Software Development
Heimann Engineering offers implementations of software modules in the most popular computer languages:
- Assembler
- C
- C++
- Java
- C#, ASP.NET
We recommend the so-called “machine-oriented” computer languages – Assembler and C wherever a high performance implementation is needed for a system with limited resources (memory, processing power).
Since faster (and at the same time higher) results can be obtained with the more modern programming languages, these should preferably be used. The following applies: The more modern the languages are, the more productive is their use, since each programming language has to a certain extent learned from the mistakes of the previous language.
In the 1970s and the advent of the imperative programming language C, it was quickly discovered that a programmer could create the same amount of assembly lines and tests as in C. The difference is that a C-line produces 10 assembly lines. Thus, a much higher productivity could already be achieved when moving from assembler to C.
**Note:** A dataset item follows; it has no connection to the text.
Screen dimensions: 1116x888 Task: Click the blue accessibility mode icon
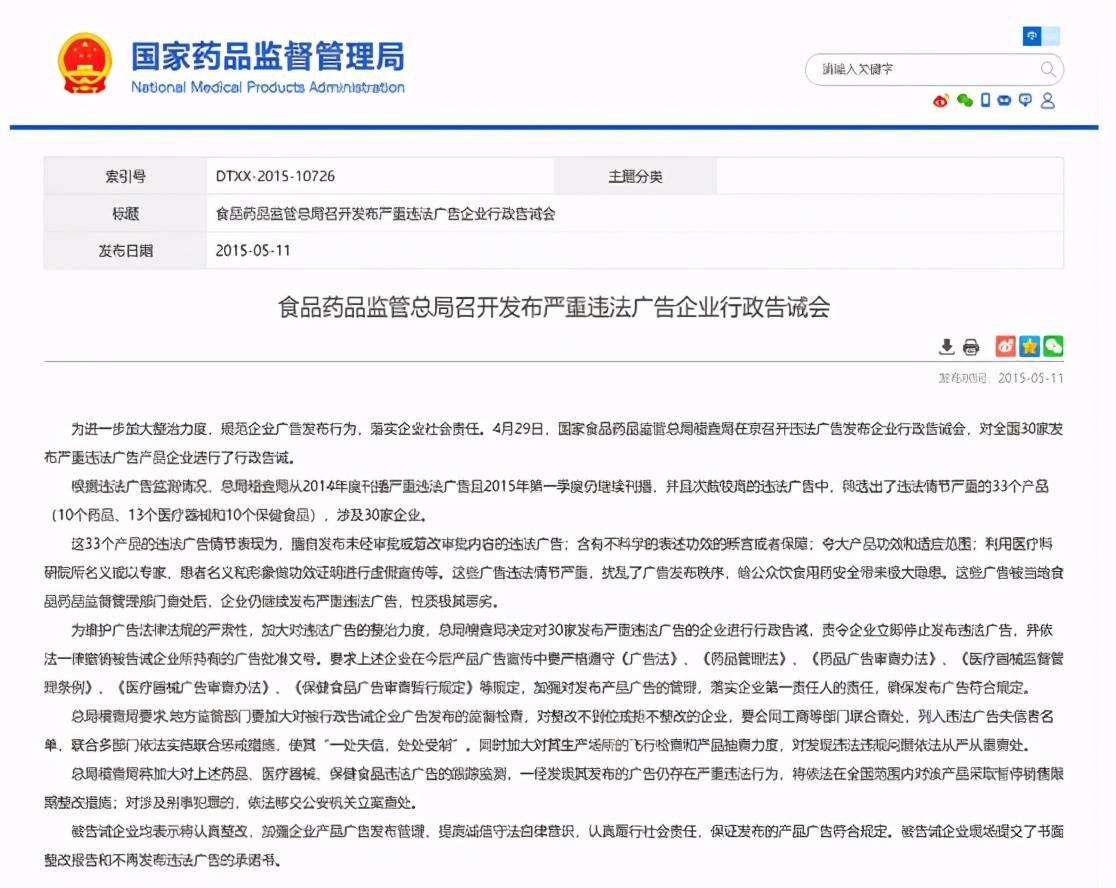click(x=1031, y=37)
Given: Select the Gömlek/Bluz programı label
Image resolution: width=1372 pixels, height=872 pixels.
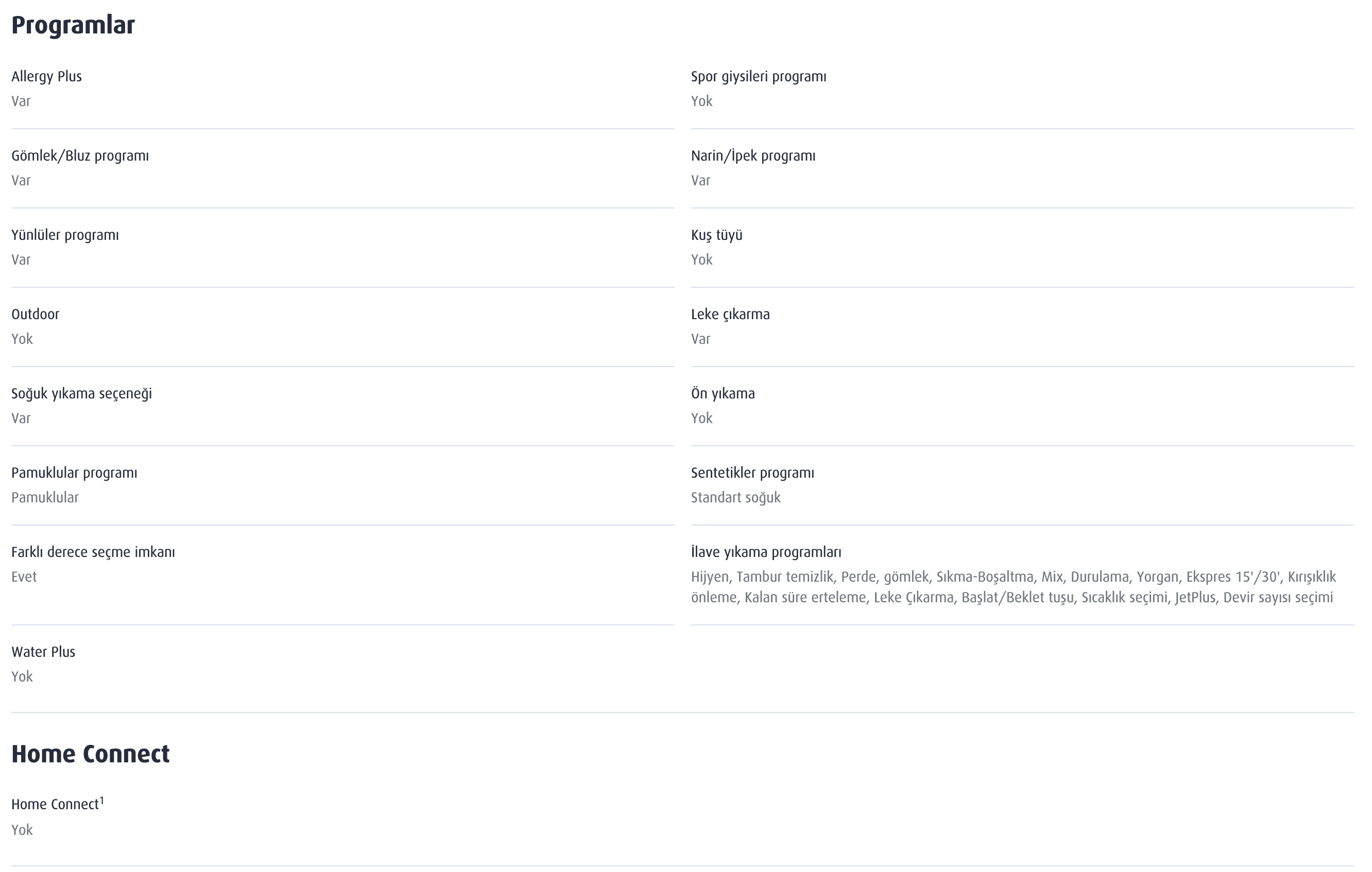Looking at the screenshot, I should point(80,156).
At the end of the 1970, C ++ was developed as an extension of C. C + + could implement problems at a higher level of abstraction. At the same time, typical C-issues were fixed: better testing of types, uninitialized memory could be pre-set, classes could be inherited and internal algorithms could be hidden.
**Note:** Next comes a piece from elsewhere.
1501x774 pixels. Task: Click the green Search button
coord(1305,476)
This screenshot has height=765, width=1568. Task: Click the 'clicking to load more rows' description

With Java (from 1995 onwards), incomplete created object-orientation programming in C ++ was expanded. Error-prone pointer operations could be more and more eliminated. It was important at the time that the so-called platform independence was introduced, because of the many operating systems cavorting within a domain.
In 2001 the C # programming language was published and eliminated many Java imperfections. To meet the demands of an independent platform, Java was doomed from the beginning, orienting itself on the lowest common denominator of all operating systems.
Database connections, INI files, log file operations, for example, had to be procured from third parties and inevitably led to a multi-cultural zoo. In the most unfortunate cases, one was more busy building bridges between third manufactures than to produce customer functionality. C #, strictly speaking, the .NET initiative, brings an “All-in-one framework” that almost left no more to be desired, to name but one benefit.
PHP5, the language with the most implemented Internet sites has a similar problem: Even when reviewing simple dates one relies on another library procured from an open source pool. With the result that the successor programmer has to work through the incorporate library or discard the source code. ASP.NET, also a product of the .NET initiative, does not have this problem.